- [EXCERPTED RECORDS]:
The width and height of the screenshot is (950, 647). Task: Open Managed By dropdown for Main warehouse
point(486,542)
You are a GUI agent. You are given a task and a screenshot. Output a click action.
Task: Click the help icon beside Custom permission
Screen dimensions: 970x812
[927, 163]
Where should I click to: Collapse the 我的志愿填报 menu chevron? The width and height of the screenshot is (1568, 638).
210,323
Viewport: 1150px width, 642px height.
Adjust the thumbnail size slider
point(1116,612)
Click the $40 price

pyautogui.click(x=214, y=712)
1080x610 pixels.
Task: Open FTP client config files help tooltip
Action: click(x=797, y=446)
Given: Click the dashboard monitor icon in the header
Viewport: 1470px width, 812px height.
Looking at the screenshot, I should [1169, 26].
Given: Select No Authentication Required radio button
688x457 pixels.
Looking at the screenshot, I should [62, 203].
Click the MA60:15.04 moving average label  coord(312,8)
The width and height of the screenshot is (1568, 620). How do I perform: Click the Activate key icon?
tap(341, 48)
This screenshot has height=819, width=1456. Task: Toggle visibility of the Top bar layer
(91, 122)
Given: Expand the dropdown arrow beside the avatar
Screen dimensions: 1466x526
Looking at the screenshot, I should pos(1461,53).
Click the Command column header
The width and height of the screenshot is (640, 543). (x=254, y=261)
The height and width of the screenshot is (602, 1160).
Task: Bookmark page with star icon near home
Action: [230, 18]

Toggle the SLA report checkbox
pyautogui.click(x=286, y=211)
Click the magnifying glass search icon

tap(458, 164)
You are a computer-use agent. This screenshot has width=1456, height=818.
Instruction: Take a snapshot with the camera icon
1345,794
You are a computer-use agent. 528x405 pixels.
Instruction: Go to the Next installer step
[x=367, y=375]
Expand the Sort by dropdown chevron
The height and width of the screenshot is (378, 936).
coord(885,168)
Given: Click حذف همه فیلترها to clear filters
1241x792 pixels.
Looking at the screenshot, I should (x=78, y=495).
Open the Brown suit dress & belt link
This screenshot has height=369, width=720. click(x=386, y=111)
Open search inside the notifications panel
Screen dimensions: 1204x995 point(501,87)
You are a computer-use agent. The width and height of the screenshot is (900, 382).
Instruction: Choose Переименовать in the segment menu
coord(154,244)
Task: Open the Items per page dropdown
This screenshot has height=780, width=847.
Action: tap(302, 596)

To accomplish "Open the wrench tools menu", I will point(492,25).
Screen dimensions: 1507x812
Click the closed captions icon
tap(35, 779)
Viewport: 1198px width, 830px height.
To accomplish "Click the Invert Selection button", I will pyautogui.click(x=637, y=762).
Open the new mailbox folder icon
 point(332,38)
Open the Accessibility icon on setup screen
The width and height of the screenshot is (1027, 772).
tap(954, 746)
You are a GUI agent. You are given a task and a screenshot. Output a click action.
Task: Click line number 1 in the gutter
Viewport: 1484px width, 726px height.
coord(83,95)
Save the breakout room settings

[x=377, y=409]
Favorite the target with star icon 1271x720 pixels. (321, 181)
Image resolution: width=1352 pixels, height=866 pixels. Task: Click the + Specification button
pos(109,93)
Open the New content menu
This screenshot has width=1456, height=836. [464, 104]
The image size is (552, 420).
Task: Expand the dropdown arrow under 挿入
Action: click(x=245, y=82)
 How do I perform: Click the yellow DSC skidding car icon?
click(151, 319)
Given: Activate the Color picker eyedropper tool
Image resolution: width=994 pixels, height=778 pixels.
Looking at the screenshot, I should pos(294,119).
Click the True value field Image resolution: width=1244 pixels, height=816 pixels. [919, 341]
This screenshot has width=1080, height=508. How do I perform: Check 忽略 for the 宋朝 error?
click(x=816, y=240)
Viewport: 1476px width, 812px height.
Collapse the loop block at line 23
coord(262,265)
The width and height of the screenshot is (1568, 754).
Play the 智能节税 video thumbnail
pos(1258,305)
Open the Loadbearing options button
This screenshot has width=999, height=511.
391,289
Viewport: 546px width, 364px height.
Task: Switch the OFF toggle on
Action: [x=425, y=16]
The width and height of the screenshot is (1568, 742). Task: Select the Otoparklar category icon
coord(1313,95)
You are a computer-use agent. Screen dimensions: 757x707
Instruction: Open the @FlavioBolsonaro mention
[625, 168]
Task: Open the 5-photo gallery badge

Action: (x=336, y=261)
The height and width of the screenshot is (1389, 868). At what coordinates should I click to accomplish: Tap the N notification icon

- [PROBLEM DETAILS]:
Copy out all lines of the material above in which "will" occurs.

- [WRITTEN SOLUTION]:
To accomplish "Open the wrench tools menu", I will point(492,25).
To accomplish "Click the Invert Selection button", I will pyautogui.click(x=637, y=762).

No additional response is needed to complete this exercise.